The problem: Copy the lines of the listing below verbatim, from the line containing "The image size is (1456, 819). Task: Click" up to and including the line containing "Action: pyautogui.click(x=461, y=682)".

Input:
Begin
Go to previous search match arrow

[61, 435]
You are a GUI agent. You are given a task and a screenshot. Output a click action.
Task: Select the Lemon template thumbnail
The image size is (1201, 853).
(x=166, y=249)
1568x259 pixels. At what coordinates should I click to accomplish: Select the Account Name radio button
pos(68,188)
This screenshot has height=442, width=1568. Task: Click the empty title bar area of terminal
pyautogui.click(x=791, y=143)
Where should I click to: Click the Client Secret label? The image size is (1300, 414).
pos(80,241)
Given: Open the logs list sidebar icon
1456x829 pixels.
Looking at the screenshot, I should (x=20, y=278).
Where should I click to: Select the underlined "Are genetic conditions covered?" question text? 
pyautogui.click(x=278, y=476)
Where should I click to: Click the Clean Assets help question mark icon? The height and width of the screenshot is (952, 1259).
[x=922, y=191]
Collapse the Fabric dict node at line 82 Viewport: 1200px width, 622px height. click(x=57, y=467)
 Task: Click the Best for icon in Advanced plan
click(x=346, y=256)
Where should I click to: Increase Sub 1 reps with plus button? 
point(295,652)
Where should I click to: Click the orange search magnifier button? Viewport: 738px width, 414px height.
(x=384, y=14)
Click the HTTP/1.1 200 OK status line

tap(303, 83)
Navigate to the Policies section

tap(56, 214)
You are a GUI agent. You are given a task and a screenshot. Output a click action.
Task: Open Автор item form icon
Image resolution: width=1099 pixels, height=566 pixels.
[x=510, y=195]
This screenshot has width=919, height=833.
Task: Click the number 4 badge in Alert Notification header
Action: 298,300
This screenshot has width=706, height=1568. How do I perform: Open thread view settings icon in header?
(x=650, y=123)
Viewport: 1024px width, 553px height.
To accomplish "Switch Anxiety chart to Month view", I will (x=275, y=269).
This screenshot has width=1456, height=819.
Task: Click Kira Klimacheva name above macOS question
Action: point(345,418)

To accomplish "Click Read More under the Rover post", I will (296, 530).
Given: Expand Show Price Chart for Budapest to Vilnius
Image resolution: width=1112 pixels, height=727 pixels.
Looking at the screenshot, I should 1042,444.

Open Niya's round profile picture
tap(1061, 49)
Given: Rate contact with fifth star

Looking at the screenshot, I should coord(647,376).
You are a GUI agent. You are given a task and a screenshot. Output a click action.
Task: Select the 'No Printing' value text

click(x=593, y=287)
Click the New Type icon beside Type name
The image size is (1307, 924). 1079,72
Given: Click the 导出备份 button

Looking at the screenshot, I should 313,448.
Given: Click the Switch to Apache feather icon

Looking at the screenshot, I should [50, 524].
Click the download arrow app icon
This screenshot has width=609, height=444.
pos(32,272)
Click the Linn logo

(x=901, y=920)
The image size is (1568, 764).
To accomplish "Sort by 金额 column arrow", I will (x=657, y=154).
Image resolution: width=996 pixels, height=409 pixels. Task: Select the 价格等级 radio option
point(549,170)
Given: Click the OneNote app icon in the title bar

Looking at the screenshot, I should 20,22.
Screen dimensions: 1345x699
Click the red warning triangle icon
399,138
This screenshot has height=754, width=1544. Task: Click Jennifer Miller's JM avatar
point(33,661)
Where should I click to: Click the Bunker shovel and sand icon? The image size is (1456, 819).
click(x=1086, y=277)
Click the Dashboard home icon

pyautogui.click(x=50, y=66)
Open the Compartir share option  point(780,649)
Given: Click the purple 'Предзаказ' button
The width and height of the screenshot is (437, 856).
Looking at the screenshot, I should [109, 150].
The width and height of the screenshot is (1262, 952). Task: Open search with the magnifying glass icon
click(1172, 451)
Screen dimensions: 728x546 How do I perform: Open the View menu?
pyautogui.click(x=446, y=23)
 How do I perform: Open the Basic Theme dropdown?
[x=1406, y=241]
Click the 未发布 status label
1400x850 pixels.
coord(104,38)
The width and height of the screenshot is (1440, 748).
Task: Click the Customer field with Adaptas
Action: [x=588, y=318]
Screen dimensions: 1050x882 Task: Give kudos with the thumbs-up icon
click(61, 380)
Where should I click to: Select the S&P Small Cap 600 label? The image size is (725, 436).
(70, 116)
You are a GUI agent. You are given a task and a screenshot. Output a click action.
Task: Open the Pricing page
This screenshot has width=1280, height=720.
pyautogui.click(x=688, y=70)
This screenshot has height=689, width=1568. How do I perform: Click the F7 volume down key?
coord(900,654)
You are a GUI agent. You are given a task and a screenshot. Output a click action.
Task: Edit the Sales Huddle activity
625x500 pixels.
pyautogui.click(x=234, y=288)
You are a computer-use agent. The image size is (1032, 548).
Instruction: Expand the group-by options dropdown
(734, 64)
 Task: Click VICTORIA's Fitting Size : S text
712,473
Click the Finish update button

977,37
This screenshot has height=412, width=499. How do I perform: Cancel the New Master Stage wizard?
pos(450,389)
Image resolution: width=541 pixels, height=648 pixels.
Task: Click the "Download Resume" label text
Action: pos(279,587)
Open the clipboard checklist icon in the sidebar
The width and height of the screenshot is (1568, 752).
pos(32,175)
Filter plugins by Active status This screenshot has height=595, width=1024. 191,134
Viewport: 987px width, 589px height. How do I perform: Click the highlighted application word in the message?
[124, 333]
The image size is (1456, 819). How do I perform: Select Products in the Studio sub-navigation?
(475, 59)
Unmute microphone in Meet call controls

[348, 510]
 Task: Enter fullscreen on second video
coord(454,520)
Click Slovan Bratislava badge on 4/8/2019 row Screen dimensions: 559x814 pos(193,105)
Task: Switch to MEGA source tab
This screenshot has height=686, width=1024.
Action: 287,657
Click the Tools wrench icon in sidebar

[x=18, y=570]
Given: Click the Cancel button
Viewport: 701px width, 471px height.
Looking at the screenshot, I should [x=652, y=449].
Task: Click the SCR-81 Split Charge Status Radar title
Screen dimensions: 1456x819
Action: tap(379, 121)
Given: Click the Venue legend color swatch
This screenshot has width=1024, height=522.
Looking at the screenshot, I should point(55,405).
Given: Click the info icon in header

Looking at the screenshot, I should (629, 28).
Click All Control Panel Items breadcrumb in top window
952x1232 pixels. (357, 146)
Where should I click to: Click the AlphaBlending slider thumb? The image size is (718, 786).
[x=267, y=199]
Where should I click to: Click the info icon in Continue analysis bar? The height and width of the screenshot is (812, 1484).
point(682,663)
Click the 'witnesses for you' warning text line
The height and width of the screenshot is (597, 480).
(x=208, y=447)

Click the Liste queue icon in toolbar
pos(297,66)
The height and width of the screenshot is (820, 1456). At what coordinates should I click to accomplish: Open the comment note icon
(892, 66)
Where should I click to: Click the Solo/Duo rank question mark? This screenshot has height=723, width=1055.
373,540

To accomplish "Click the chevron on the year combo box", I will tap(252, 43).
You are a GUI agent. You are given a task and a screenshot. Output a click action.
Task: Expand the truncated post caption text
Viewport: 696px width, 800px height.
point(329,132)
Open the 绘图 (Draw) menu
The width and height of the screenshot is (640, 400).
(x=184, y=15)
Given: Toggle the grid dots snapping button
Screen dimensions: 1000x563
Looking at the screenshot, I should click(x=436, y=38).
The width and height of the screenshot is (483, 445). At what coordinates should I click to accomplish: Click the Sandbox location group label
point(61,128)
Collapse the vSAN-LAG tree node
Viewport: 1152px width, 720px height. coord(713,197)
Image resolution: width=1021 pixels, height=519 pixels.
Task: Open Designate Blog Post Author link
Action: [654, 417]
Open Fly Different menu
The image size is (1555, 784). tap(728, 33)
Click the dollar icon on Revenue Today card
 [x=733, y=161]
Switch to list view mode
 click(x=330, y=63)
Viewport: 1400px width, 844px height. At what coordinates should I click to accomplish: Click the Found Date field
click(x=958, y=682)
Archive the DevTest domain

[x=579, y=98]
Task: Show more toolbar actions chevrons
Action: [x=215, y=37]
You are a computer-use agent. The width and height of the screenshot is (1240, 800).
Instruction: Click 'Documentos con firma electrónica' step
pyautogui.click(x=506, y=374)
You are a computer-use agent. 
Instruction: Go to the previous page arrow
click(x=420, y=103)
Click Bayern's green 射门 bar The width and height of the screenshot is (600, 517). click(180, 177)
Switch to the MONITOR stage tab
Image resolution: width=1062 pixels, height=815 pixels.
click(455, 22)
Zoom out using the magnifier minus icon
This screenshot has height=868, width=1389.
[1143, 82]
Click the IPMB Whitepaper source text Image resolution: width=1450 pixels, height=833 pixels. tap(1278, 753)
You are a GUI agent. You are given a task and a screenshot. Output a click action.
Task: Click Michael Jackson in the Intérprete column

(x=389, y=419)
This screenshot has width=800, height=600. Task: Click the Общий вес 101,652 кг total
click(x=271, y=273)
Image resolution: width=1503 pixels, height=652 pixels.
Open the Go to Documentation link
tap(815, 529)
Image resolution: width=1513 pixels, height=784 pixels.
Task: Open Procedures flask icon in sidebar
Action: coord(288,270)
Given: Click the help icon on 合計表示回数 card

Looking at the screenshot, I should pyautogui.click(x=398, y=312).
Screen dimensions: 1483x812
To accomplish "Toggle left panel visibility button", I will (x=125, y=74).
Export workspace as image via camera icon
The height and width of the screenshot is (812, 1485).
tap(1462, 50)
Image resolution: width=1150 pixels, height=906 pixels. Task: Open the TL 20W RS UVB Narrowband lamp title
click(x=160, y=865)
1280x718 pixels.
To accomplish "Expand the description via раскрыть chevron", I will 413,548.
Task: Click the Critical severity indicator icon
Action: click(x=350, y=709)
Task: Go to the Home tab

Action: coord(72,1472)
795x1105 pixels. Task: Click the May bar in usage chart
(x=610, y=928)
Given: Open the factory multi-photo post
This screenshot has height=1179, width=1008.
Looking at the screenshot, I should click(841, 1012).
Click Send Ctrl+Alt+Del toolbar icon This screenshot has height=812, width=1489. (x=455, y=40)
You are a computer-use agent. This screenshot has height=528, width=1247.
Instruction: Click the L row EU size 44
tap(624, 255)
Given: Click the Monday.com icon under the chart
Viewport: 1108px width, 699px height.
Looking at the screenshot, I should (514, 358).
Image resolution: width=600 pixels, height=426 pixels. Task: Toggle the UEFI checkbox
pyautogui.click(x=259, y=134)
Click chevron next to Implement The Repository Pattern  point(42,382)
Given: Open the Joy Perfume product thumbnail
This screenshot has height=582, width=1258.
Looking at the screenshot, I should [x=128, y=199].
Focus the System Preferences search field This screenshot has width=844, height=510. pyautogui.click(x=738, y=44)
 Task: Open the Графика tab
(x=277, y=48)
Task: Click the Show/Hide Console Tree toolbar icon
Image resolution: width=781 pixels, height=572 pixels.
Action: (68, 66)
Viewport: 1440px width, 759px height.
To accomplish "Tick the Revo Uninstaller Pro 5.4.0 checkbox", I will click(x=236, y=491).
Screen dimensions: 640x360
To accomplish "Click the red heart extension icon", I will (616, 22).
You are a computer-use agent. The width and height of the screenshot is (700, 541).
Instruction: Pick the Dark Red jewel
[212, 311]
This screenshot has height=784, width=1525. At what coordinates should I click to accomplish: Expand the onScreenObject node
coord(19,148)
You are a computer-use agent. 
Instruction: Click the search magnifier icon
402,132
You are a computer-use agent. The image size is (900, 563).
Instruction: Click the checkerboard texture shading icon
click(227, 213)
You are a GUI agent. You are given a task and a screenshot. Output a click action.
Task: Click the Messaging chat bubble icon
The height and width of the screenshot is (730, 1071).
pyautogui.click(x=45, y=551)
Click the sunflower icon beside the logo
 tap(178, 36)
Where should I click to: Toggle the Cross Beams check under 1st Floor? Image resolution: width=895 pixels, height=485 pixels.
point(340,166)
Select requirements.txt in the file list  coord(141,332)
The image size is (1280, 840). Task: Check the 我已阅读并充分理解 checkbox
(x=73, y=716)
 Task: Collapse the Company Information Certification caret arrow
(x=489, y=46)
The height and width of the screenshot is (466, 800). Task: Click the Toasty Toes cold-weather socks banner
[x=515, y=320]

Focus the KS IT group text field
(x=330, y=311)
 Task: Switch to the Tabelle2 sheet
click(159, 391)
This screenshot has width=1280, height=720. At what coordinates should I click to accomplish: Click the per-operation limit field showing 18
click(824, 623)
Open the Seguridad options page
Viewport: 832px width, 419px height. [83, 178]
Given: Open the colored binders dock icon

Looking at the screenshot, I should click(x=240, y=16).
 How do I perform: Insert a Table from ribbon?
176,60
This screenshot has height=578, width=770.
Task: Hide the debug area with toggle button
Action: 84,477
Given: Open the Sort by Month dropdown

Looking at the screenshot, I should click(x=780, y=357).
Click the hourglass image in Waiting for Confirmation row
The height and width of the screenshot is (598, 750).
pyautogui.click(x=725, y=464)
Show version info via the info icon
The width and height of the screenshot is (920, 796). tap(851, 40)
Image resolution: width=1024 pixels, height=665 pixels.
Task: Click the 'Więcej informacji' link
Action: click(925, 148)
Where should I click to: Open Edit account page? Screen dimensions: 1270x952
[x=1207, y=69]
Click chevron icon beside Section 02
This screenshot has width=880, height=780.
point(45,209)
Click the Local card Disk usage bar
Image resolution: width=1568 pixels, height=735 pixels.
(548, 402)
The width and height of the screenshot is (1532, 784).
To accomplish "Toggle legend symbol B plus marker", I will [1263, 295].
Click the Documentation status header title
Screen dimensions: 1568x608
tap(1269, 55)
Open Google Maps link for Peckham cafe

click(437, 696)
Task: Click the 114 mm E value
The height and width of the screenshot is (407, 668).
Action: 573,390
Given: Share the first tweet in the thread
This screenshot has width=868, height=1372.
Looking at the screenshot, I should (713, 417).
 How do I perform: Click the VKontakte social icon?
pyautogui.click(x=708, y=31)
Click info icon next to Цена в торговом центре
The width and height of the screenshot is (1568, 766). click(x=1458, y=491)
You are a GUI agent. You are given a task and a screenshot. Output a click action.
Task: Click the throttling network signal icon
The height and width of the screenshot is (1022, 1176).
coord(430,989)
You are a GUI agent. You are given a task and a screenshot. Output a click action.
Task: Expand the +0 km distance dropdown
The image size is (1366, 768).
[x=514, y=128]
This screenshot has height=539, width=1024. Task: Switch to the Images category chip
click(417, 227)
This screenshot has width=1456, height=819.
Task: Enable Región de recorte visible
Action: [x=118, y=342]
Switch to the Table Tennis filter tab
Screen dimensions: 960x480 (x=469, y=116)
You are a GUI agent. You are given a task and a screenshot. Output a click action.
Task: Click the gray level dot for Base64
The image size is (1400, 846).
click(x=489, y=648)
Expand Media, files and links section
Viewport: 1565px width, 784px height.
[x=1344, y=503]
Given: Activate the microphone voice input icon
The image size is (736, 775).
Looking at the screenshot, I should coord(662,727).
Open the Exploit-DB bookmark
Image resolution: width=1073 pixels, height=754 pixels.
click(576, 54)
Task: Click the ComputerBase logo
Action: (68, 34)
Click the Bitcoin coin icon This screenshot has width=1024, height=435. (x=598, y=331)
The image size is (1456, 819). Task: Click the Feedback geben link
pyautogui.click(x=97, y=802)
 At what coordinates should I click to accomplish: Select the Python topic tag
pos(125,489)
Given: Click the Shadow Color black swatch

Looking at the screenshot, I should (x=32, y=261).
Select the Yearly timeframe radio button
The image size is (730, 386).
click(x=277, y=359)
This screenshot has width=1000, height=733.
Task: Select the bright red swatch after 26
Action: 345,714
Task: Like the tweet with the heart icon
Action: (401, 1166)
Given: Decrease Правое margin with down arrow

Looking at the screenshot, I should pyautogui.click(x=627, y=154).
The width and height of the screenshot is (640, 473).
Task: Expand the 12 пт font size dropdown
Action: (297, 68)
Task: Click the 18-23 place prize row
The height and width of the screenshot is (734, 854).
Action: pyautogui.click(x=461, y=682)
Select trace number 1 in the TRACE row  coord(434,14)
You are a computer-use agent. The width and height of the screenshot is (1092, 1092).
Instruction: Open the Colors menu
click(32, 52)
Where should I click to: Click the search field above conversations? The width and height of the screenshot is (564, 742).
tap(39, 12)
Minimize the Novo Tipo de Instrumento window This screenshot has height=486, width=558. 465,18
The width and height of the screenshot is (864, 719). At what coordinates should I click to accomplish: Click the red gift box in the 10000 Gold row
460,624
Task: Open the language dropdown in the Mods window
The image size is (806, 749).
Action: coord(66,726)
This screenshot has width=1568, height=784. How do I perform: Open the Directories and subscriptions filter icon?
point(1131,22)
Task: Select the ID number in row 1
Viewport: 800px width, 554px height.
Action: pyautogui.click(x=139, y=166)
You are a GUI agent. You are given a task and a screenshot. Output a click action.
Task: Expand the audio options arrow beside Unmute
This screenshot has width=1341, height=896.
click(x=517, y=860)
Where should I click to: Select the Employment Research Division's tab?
End
Answer to this task:
The image size is (1456, 819). Task: Click the Feedback geben link
pyautogui.click(x=97, y=802)
 At what coordinates should I click to accomplish: Select the Python topic tag
pos(125,489)
Given: Click the Shadow Color black swatch

Looking at the screenshot, I should (x=32, y=261).
Select the Yearly timeframe radio button
The image size is (730, 386).
click(x=277, y=359)
This screenshot has width=1000, height=733.
Task: Select the bright red swatch after 26
Action: 345,714
Task: Like the tweet with the heart icon
Action: (401, 1166)
Given: Decrease Правое margin with down arrow

Looking at the screenshot, I should pyautogui.click(x=627, y=154).
The width and height of the screenshot is (640, 473).
Task: Expand the 12 пт font size dropdown
Action: (297, 68)
Task: Click the 18-23 place prize row
The height and width of the screenshot is (734, 854).
Action: pyautogui.click(x=461, y=682)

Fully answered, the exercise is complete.